Who could have thought what a difference a jacket could make? At least, if it is designed by Giorgio Armani and worn by a young girl over her mother’s red dress as she preps for an interview. A surreal and scary boss – more like a futuristic robot – was placed in the modernist design of the maestro’s Silos exhibition building.

Una Giacca or ‘A Jacket’ was the subject of the short film.

“The Silos looks amazing,” said Armani, as he saw for the first time in the Teatro Armani the work of students from an intensive laboratory-cum-workshop that the designer has founded. With a stage full of mentors talking about their students’ work, the film was unveiled immediately after the new fashion collection had been shown.

The importance of cut and shape has always been the essence of the Giorgio Armani collections. Not knowing anything about the film experience ahead, I singled out the ‘soft power’ jackets that opened the show as the key to the designer’s approach for the season. The other story was colour, as Armani’s Il Signor Beige phase is long gone. Red, purple, navy blue and black were all in the mix.

There may have been furry hats, patterned pieces as well as plain and a penchant for pale dawn pinks, but the designer, after all these years, still sees the jacket as the wardrobe’s kingpin.

For Autumn/Winter 2018, jackets were more important and more variable than ever: light as a cardigan, firmly cut in padded pale pink – and sometimes as shapely, although not as severe – as the men’s tailoring. With all the current discussions about gender issues, the godfather that is the pantsuit continues to offer trousers as a partner to a jacket. A handful of skirts made a bid for attention in colours on soft satin. But the jacket and trousers combo was the only convincing pairing.

It would have been fascinating to talk to the film students and find out how their thoughts chimed with Armani’s vision. Judging by the show and the film, the distance between the two, although so far apart in age, may not have seemed in spirit so far away.

Emporio Armani goes green

It was back to tailoring at Emporio Armani – generally defined as the house’s more sporty and youthful collection.

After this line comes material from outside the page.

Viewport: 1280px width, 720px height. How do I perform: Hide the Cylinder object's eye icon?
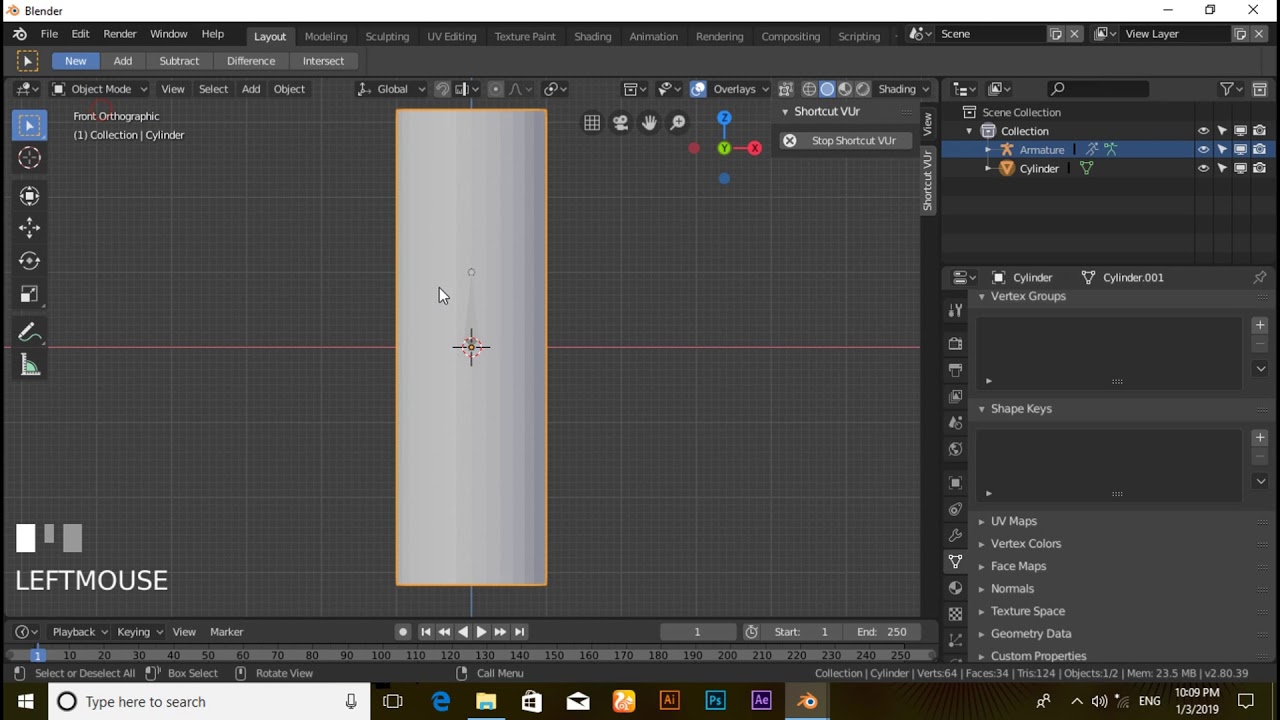[1203, 169]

But the designer had smartened things up, from the graphic pattern of the grass-green Emporio logo high above the entry point to the casual clothes themselves.

That green shade appeared throughout the show – striking in a checked shorts suit with a long shapely jacket above a sporty lower half.

This grown-up collection, suggesting a young woman with a work ethic, included tailored coats in fluffy fabrics (but not fur).

Mr Armani explained how he had put the show together, “I enjoy watching people, bringing into my world the spirit of what I see around me – processing and reinventing it,” the designer said. “Today, everything gets mixed up – that is the freedom I wanted to capture in this collection.”